Le jeune Kosovar Arid Uka a comparu mercredi en Allemagne pour le meurtre de deux soldats américains le 2 mars à Francfort, premier attentat islamiste sur le sol allemand. Il dit avoir été aveuglé par la propagande anti-américaine.

AFP - Le jeune Kosovar jugé pour le meurtre de deux soldats américains en mars à Francfort (ouest), premier attentat islamiste sur le sol allemand, a demandé pardon à l'ouverture de son procès mercredi, se disant "aveuglé" par la propagande.
              
"Je veux présenter mes excuses auprès de toutes les personnes (...) Depuis ce jour, j'essaye de comprendre moi-même ce que j'ai fait. Je ne me comprends pas moi-même", a déclaré Arid Uka, 21 ans.

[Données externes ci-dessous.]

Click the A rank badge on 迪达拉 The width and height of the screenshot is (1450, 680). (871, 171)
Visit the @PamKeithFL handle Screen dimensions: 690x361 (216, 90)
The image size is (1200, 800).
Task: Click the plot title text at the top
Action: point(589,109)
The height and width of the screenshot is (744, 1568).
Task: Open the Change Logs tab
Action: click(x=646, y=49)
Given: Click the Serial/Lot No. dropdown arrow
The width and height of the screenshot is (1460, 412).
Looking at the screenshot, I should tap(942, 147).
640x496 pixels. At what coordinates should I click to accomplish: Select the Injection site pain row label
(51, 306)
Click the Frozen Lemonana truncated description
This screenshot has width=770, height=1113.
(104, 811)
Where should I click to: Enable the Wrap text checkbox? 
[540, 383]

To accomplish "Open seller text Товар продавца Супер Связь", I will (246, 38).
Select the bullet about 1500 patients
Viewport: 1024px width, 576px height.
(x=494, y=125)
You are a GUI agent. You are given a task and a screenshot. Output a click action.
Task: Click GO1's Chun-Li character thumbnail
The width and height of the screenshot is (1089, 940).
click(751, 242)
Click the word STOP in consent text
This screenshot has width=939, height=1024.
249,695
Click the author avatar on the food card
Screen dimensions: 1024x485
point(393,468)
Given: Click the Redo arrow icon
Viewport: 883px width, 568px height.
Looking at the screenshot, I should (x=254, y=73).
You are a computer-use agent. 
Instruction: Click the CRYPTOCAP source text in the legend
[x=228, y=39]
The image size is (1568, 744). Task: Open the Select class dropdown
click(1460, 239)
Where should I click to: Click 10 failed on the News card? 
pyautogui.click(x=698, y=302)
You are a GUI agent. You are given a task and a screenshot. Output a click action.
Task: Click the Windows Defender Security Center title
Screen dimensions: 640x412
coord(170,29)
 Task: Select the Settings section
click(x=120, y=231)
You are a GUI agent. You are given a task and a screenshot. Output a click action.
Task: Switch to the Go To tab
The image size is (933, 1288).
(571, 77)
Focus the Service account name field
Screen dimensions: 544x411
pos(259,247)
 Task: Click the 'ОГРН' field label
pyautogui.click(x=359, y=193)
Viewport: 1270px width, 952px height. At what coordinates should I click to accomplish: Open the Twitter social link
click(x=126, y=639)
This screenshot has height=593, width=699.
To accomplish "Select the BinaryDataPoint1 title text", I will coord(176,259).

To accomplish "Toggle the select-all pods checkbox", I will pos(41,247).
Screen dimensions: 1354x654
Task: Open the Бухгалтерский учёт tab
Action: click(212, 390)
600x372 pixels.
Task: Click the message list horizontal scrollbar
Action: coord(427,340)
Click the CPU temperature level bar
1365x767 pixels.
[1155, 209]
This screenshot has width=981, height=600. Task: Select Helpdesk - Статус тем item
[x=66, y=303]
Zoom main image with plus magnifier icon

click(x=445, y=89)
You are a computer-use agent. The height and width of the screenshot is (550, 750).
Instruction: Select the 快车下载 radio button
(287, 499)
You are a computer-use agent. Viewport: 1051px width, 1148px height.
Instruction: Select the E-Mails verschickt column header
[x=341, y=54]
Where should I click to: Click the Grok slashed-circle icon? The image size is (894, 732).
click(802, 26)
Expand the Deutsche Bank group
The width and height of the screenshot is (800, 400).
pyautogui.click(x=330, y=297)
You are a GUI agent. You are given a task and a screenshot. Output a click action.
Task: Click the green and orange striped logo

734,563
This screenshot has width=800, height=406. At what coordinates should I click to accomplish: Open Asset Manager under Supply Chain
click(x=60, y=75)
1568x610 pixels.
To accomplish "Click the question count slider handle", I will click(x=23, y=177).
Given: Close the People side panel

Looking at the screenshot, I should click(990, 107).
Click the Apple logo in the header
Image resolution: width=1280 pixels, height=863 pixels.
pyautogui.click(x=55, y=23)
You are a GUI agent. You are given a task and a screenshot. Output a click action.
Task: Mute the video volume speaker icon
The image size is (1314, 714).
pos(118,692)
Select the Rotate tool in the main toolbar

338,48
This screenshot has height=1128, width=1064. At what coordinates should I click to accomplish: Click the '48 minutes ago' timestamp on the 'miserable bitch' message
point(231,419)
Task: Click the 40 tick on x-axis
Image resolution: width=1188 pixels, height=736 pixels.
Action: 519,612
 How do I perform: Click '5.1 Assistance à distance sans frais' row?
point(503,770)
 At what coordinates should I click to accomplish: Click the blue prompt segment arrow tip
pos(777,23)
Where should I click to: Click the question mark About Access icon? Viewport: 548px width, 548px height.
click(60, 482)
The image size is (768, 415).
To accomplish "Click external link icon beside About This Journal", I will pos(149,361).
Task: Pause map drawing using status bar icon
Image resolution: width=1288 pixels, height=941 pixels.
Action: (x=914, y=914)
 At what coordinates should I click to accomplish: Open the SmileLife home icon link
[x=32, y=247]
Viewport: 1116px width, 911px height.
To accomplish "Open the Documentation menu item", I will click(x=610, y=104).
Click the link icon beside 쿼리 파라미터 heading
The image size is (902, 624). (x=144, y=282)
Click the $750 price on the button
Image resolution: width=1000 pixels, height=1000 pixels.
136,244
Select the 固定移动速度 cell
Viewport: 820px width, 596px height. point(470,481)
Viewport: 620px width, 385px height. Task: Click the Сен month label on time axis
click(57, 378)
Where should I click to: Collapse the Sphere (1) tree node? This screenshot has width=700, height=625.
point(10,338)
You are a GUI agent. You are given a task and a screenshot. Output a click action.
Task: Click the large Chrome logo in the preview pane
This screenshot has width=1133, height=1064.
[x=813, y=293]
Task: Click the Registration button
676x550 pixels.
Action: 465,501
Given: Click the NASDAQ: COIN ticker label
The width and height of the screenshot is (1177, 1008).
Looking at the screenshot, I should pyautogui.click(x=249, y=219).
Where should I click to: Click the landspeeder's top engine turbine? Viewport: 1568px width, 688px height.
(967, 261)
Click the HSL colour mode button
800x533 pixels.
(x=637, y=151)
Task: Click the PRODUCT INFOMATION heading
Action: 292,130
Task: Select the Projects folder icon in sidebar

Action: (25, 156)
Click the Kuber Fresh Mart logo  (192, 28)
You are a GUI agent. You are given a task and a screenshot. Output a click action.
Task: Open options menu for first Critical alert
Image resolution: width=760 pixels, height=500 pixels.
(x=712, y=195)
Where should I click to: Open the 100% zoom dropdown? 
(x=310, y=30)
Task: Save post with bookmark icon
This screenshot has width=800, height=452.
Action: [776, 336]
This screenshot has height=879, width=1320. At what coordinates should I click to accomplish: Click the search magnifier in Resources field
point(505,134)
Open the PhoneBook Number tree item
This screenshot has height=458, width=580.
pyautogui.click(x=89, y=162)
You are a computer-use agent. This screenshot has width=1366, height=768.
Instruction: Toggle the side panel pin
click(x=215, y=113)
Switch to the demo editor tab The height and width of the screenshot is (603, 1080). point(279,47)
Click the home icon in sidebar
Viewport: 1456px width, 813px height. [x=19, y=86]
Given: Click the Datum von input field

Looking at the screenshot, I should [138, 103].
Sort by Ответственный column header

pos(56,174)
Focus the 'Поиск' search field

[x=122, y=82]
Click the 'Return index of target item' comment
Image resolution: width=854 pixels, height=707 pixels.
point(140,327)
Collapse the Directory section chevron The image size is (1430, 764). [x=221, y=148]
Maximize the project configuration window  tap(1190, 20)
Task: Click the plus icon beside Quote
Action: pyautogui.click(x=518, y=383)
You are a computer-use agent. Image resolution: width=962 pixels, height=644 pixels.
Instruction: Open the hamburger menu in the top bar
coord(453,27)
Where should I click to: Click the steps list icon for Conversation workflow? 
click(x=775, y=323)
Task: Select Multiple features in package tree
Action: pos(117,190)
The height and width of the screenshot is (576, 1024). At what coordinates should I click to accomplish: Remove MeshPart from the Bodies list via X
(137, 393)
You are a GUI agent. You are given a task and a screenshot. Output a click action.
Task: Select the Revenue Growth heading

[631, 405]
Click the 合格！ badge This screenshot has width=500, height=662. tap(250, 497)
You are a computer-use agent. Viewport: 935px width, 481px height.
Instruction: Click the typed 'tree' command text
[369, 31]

Et d'ajouter: "Aujourd'hui, je sais que c'est totalement insensé et que cela va à l'encontre de ma foi",
              
"J'ai tué deux personnes le 2 mars et tiré sur trois autres", a-t-il dit, expliquant son acte par une vidéo de propagande vue sur internet qui attribuait des violences à des soldats américains en Afghanistan.
              
"Après avoir vu la vidéo de la femme afghane violée, j'étais tellement choqué, comme paralysé, j'ai tenté de me débarrasser de cette image en priant et le matin j'étais complètement anéanti et épuisé", a-t-il dit, les larmes aux yeux.
              
Cette vidéo de propagande utilisait en fait un extrait de "Redacted", un film contre la guerre en Irak de l'Américain Brian de Palma, auquel était ajouté un commentaire sur l'Afghanistan.
              
Au juge Thomas Fagebiel qui lui demandait si son acte était une sorte de "jihad privé", l'accusé a répondu: "non, je voulais faire quelque chose (...) Cela n'avait rien à voir avec la religion".
              
Arid Uka, qui risque la prison à vie s'il est reconnu coupable de deux meurtres et trois tentatives de meurtre --soldées par deux blessés graves--, a expliqué avoir lu que depuis l'attentat des gens se félicitaient de son action.
              
"Ce sont les mêmes personnes dont les mensonges et la propagande m'ont aveuglé. Personne ne doit faire la même chose que moi", a-t-il dit. Le parquet fédéral, compétent pour les affaires de terrorisme, a conclu à "l'acte d'une personne seule, motivée par l'islamisme".
              
Apparaissant timide et réservé, Arid Uka parlait en allemand d'une voix presque inaudible. Revêtu d'un jean et d'une chemise blanche, chaussé de baskets sombres, le jeune homme, né à Francfort, a raconté comment il s'était progressivement laissé piégé par la propagande islamiste.
              
"Outre les jeux vidéo, je ne faisais pas grand chose. J'ai commencé à faire des recherches sur l'islam. Ma famille ne sait pas beaucoup de choses sur la religion musulmane", a-t-il raconté.
              
"J'ai lu beaucoup de choses. Je ne me souviens plus de ce que j'ai lu", a-t-il ajouté. Et de continuer: "J'ai cru tout ce que je lisais. Plus je lisais, plus je croyais que c'était la vérité. (...) Je croyais que je deviendrai un meilleur musulman".
              
Il avait auparavant évoqué son enfance, sa douloureuse histoire familiale et ses résultats scolaires, répondant aux questions du juge. "Les premières années, ils étaient bons, puis ils se sont de plus en plus détériorés", a-t-il indiqué.
              
Quand il était enfant, sa mère, femme au foyer, est repartie vivre au Kosovo, puis est revenue en Allemagne. Son père était couvreur.
              
Après avoir quitté l'école sans diplôme, ayant manqué beaucoup d'heures de cours, il a travaillé comme aide soignant à Francfort d'août 2010 à début 2011. "Le travail me plaisait mais je voulais devenir laborantin", a-t-il expliqué.
              
Début 2011, il avait été embauché au centre de tri postal de l'aéroport international de Francfort, où il a travaillé jusqu'au 2 mars, où il a tiré sur des soldats américains en partance pour l'Afghanistan, en plein jour et devant de nombreux témoins.
              
Le tribunal de grande instance de Francfort prévoyait dix jours de procès et un jugement début 2012.